[LESETEXT]:
»»

BAW22, Haus am Waldsee, Leila Hekmat, I was not Invited, 2018,Ballhaus Chausseestrasse, Berlin © Leila Hekmat 

Neuer Berliner Kunstverein | Kindl – Zentrum für Zeitgenössische Kunst | Georg Kolbe Museum

Die Kunst von Mona Hatoum erschreckt und berührt, ist einfach und aufwendig zugleich. Wie fein Mona Hatoum sinnliches Kunst-Erleben und politische Aussage miteinander verwebt, kann nun in Berlin an drei sehr unterschiedlichen Orten besichtigt werden. Denn der Neue Berliner Kunstverein, das Kindl – Zentrum für zeitgenössische Kunst und das Georg Kolbe Museum haben sich zusammengetan und zeigen die bisher größte Retrospektive ihrer Kunst in Deutschland. Allerdings ist es nicht allein ein Rückblick, denn die in Beirut geborene und in London lebende Künstlerin hat für die riesige Halle der ehemaligen Kindl-Brauerei eine gerüstartige Turminstallation geschaffen und im Kolbe-Museum sind Landkarten auf Glaskugeln gelagert, denn Instabilität und Verunsicherung gehören seit langem zum Werk von Mona Hatoum.

««

[VORLIEGENDE DATEN]:
»»

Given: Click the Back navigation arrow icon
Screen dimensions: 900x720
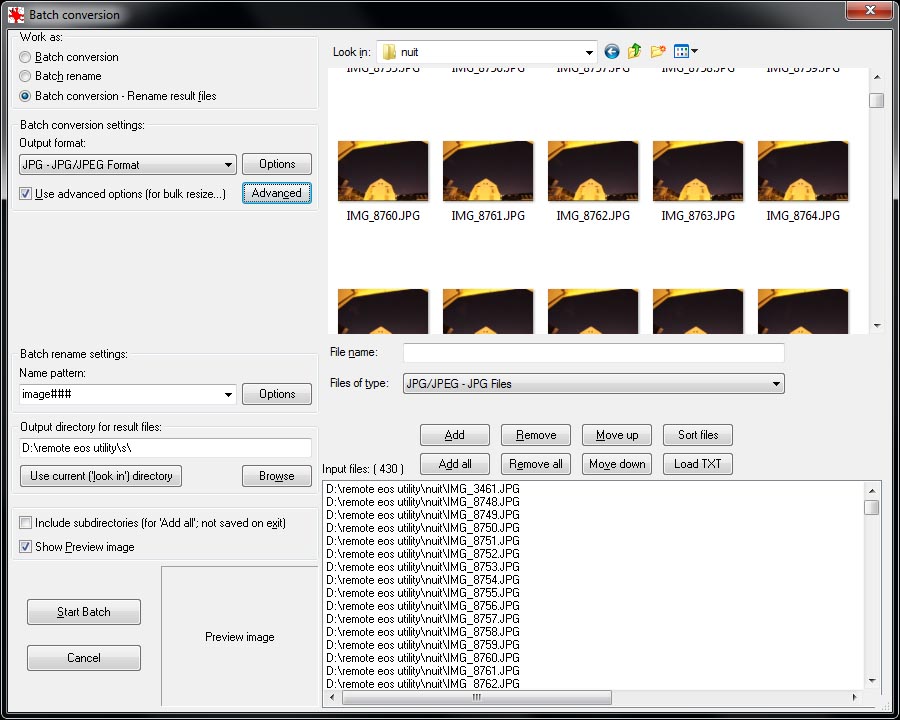Looking at the screenshot, I should coord(612,52).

««

[AUFGABEN]:
1 - Wo wurde Mona Hatoum laut dem Lesetext geboren?
2 - Zählen Sie alle Häuser auf, die laut dem Lesetext die Retrospektive von Mona Hatoum gemeinsam zeigen.
3 - Übertragen Sie diesen Satz aus dem Lesetext ins Englische: „Die Kunst von Mona Hatoum erschreckt und berührt, ist einfach und aufwendig zugleich.“
Stützen Sie sich ausschließlich auf den Lesetext.

[LÖSUNGEN]:
1 - In Beirut.

2 - Neuer Berliner Kunstverein; Kindl – Zentrum für zeitgenössische Kunst; Georg Kolbe Museum

3 - Mona Hatoum's art startles and moves, and is simple and elaborate at the same time.